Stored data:
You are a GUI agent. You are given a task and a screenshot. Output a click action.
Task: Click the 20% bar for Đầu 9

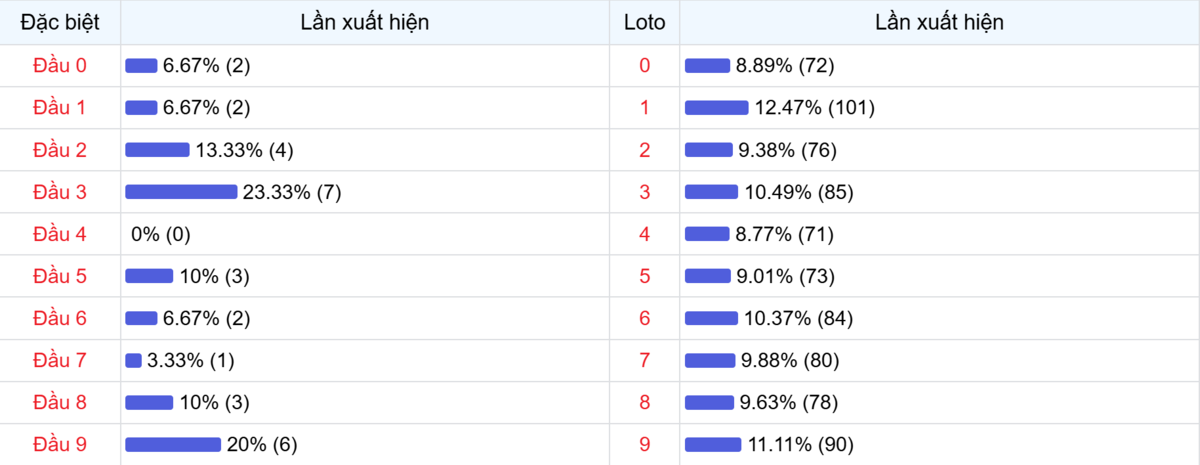[x=173, y=444]
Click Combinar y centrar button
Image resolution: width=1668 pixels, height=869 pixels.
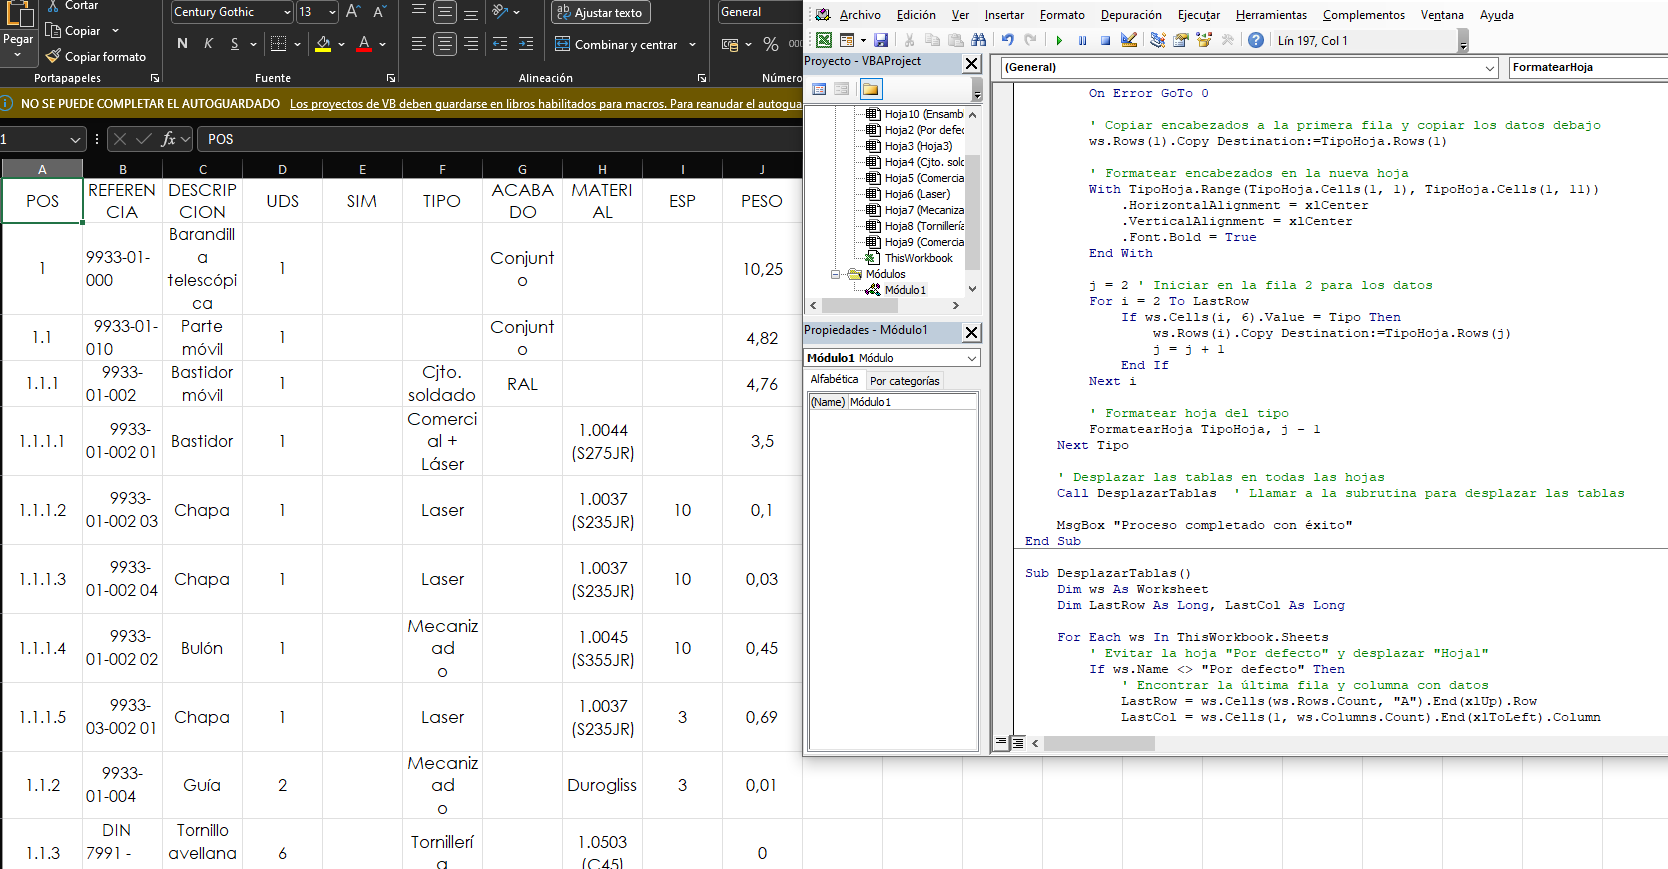[616, 45]
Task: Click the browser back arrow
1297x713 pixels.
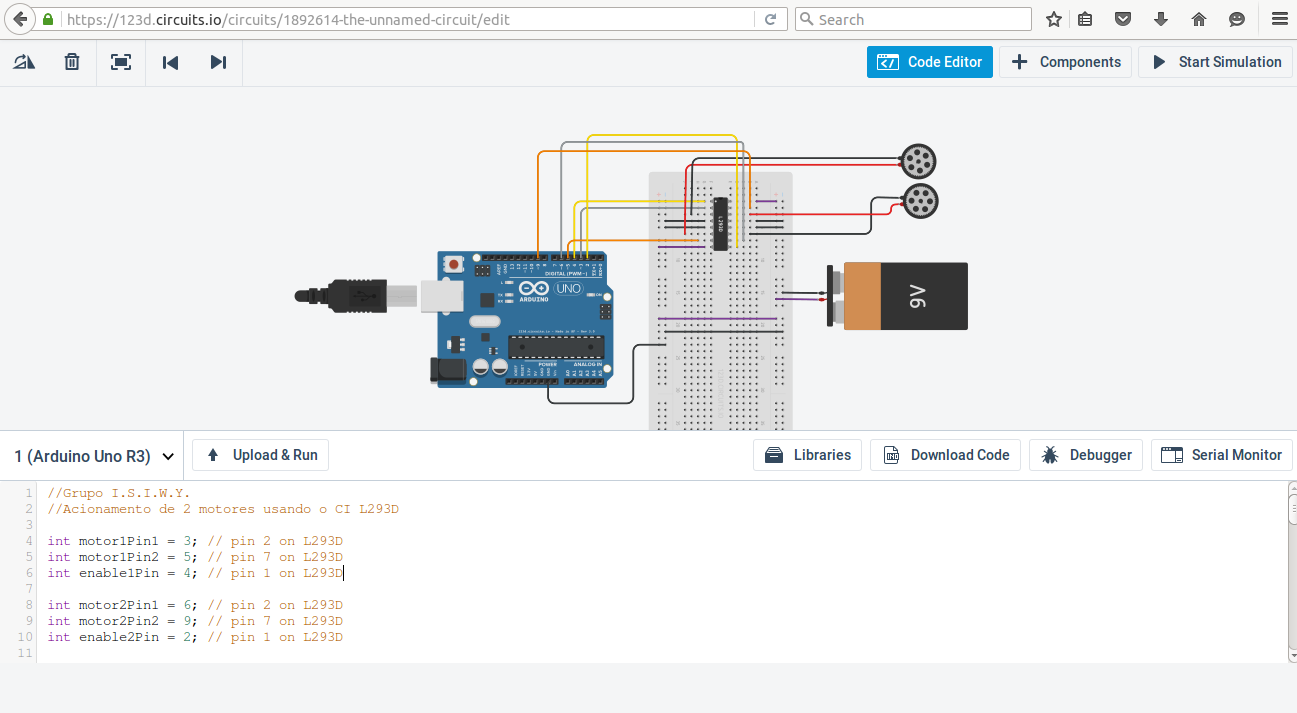Action: [x=19, y=19]
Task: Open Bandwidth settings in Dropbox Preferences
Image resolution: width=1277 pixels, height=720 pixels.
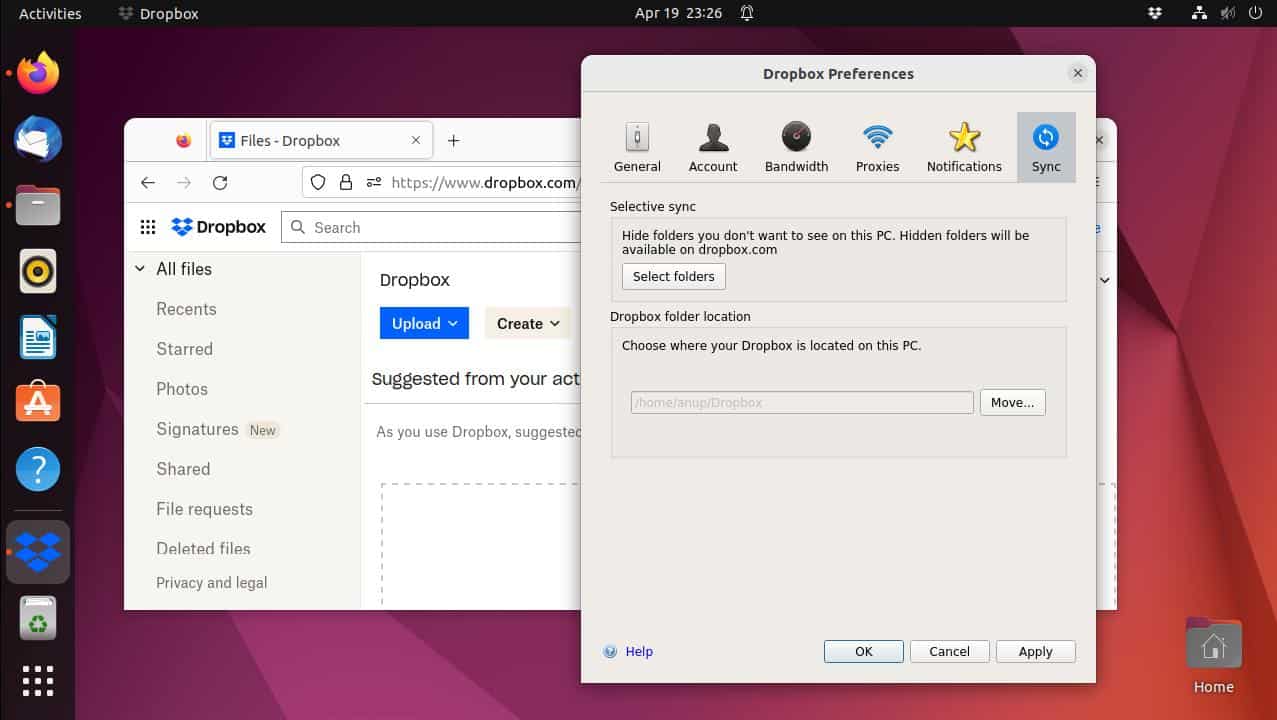Action: (795, 146)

Problem requirements ::
For this exercise, repeat word for word only the lines from the one containing "Task: Click the browser back arrow" through the end of the data, including both. Pictures do not go in the copy.

Result for this task ::
Task: Click the browser back arrow
1297x713 pixels.
Action: [x=19, y=19]
Task: Open Bandwidth settings in Dropbox Preferences
Image resolution: width=1277 pixels, height=720 pixels.
Action: (795, 146)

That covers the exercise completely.